What to do =>
What follows is a set of records. Repeat them word for word.

[Excerpts from a dataset]
-*-

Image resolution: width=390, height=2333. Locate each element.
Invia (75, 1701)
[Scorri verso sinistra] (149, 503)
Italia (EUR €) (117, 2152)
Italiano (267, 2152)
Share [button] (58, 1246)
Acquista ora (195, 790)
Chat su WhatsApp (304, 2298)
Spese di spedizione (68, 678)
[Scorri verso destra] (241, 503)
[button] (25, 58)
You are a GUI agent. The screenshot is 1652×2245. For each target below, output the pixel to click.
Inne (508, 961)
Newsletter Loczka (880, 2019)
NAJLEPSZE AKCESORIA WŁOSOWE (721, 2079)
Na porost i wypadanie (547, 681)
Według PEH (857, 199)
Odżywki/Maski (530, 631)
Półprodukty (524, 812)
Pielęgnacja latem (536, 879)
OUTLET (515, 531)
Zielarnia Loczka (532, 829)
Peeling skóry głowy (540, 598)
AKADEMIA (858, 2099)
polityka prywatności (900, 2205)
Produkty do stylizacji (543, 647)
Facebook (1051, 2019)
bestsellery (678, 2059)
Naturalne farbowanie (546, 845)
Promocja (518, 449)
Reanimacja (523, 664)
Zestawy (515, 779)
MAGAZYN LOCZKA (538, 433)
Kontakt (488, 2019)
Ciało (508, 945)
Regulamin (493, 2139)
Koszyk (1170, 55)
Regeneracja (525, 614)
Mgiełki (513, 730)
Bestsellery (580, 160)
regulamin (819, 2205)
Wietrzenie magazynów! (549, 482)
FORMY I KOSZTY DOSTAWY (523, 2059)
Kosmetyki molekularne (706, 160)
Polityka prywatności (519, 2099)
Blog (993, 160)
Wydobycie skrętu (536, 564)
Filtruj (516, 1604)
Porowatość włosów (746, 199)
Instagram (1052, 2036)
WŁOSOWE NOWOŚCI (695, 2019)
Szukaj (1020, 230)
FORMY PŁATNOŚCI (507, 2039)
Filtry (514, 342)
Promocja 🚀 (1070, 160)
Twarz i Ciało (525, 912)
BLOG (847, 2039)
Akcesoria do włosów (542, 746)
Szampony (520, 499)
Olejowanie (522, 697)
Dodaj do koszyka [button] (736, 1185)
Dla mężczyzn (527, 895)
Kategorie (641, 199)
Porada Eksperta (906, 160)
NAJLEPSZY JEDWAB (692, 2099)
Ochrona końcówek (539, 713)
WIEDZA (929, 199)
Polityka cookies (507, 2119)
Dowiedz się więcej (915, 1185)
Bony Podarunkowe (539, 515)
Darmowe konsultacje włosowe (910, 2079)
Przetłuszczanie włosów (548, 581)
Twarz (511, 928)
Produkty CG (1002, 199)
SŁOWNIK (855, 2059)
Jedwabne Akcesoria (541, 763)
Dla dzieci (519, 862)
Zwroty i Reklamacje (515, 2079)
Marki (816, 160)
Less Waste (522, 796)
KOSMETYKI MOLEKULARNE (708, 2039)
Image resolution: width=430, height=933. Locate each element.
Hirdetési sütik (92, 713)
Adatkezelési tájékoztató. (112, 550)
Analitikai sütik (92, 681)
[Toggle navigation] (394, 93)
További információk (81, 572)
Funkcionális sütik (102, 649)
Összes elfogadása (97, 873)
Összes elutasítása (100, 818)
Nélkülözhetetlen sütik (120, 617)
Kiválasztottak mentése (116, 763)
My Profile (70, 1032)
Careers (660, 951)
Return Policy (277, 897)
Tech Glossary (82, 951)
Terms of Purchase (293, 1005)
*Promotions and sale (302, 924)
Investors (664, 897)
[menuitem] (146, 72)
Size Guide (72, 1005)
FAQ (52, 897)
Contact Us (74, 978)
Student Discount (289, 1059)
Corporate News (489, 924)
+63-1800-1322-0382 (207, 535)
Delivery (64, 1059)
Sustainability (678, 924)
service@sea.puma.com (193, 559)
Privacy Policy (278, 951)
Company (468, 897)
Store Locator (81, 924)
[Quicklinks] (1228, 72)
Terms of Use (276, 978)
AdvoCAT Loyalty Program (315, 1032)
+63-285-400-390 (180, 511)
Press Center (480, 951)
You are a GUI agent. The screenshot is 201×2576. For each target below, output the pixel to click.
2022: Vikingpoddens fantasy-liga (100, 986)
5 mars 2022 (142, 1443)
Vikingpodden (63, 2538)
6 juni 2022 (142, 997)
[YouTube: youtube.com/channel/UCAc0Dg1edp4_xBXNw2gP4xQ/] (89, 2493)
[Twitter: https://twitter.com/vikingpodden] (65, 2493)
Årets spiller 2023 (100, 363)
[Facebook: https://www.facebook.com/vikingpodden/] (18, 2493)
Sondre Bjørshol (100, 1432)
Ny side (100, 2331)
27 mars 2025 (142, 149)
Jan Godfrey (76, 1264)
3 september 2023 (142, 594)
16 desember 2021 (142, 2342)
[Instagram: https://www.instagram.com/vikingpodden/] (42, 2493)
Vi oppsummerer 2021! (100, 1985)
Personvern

-*-

Written response =>
Image resolution: width=390, height=2333. Locate each element.
Invia (75, 1701)
[Scorri verso sinistra] (149, 503)
Italia (EUR €) (117, 2152)
Italiano (267, 2152)
Share [button] (58, 1246)
Acquista ora (195, 790)
Chat su WhatsApp (304, 2298)
Spese di spedizione (68, 678)
[Scorri verso destra] (241, 503)
[button] (25, 58)
You are a GUI agent. The screenshot is 1652×2245. For each target below, output the pixel to click.
Inne (508, 961)
Newsletter Loczka (880, 2019)
NAJLEPSZE AKCESORIA WŁOSOWE (721, 2079)
Na porost i wypadanie (547, 681)
Według PEH (857, 199)
Odżywki/Maski (530, 631)
Półprodukty (524, 812)
Pielęgnacja latem (536, 879)
OUTLET (515, 531)
Zielarnia Loczka (532, 829)
Peeling skóry głowy (540, 598)
AKADEMIA (858, 2099)
polityka prywatności (900, 2205)
Produkty do stylizacji (543, 647)
Facebook (1051, 2019)
bestsellery (678, 2059)
Naturalne farbowanie (546, 845)
Promocja (518, 449)
Reanimacja (523, 664)
Zestawy (515, 779)
MAGAZYN LOCZKA (538, 433)
Kontakt (488, 2019)
Ciało (508, 945)
Regulamin (493, 2139)
Koszyk (1170, 55)
Regeneracja (525, 614)
Mgiełki (513, 730)
Bestsellery (580, 160)
regulamin (819, 2205)
Wietrzenie magazynów! (549, 482)
FORMY I KOSZTY DOSTAWY (523, 2059)
Kosmetyki molekularne (706, 160)
Polityka prywatności (519, 2099)
Blog (993, 160)
Wydobycie skrętu (536, 564)
Filtruj (516, 1604)
Porowatość włosów (746, 199)
Instagram (1052, 2036)
WŁOSOWE NOWOŚCI (695, 2019)
Szukaj (1020, 230)
FORMY PŁATNOŚCI (507, 2039)
Filtry (514, 342)
Promocja 🚀 (1070, 160)
Twarz i Ciało (525, 912)
BLOG (847, 2039)
Akcesoria do włosów (542, 746)
Szampony (520, 499)
Olejowanie (522, 697)
Dodaj do koszyka [button] (736, 1185)
Dla mężczyzn (527, 895)
Kategorie (641, 199)
Porada Eksperta (906, 160)
NAJLEPSZY JEDWAB (692, 2099)
Ochrona końcówek (539, 713)
WIEDZA (929, 199)
Polityka cookies (507, 2119)
Dowiedz się więcej (915, 1185)
Bony Podarunkowe (539, 515)
Darmowe konsultacje włosowe (910, 2079)
Przetłuszczanie włosów (548, 581)
Twarz (511, 928)
Produkty CG (1002, 199)
SŁOWNIK (855, 2059)
Jedwabne Akcesoria (541, 763)
Dla dzieci (519, 862)
Zwroty i Reklamacje (515, 2079)
Marki (816, 160)
Less Waste (522, 796)
KOSMETYKI MOLEKULARNE (708, 2039)
Image resolution: width=430, height=933. Locate each element.
Hirdetési sütik (92, 713)
Adatkezelési tájékoztató. (112, 550)
Analitikai sütik (92, 681)
[Toggle navigation] (394, 93)
További információk (81, 572)
Funkcionális sütik (102, 649)
Összes elfogadása (97, 873)
Összes elutasítása (100, 818)
Nélkülözhetetlen sütik (120, 617)
Kiválasztottak mentése (116, 763)
My Profile (70, 1032)
Careers (660, 951)
Return Policy (277, 897)
Tech Glossary (82, 951)
Terms of Purchase (293, 1005)
*Promotions and sale (302, 924)
Investors (664, 897)
[menuitem] (146, 72)
Size Guide (72, 1005)
FAQ (52, 897)
Contact Us (74, 978)
Student Discount (289, 1059)
Corporate News (489, 924)
+63-1800-1322-0382 (207, 535)
Delivery (64, 1059)
Sustainability (678, 924)
service@sea.puma.com (193, 559)
Privacy Policy (278, 951)
Company (468, 897)
Store Locator (81, 924)
[Quicklinks] (1228, 72)
Terms of Use (276, 978)
AdvoCAT Loyalty Program (315, 1032)
+63-285-400-390 (180, 511)
Press Center (480, 951)
You are a GUI agent. The screenshot is 201×2576. For each target below, output the pixel to click.
2022: Vikingpoddens fantasy-liga (100, 986)
5 mars 2022 (142, 1443)
Vikingpodden (63, 2538)
6 juni 2022 (142, 997)
[YouTube: youtube.com/channel/UCAc0Dg1edp4_xBXNw2gP4xQ/] (89, 2493)
[Twitter: https://twitter.com/vikingpodden] (65, 2493)
Årets spiller 2023 (100, 363)
[Facebook: https://www.facebook.com/vikingpodden/] (18, 2493)
Sondre Bjørshol (100, 1432)
Ny side (100, 2331)
27 mars 2025 (142, 149)
Jan Godfrey (76, 1264)
3 september 2023 (142, 594)
16 desember 2021 (142, 2342)
[Instagram: https://www.instagram.com/vikingpodden/] (42, 2493)
Vi oppsummerer 2021! (100, 1985)
Personvern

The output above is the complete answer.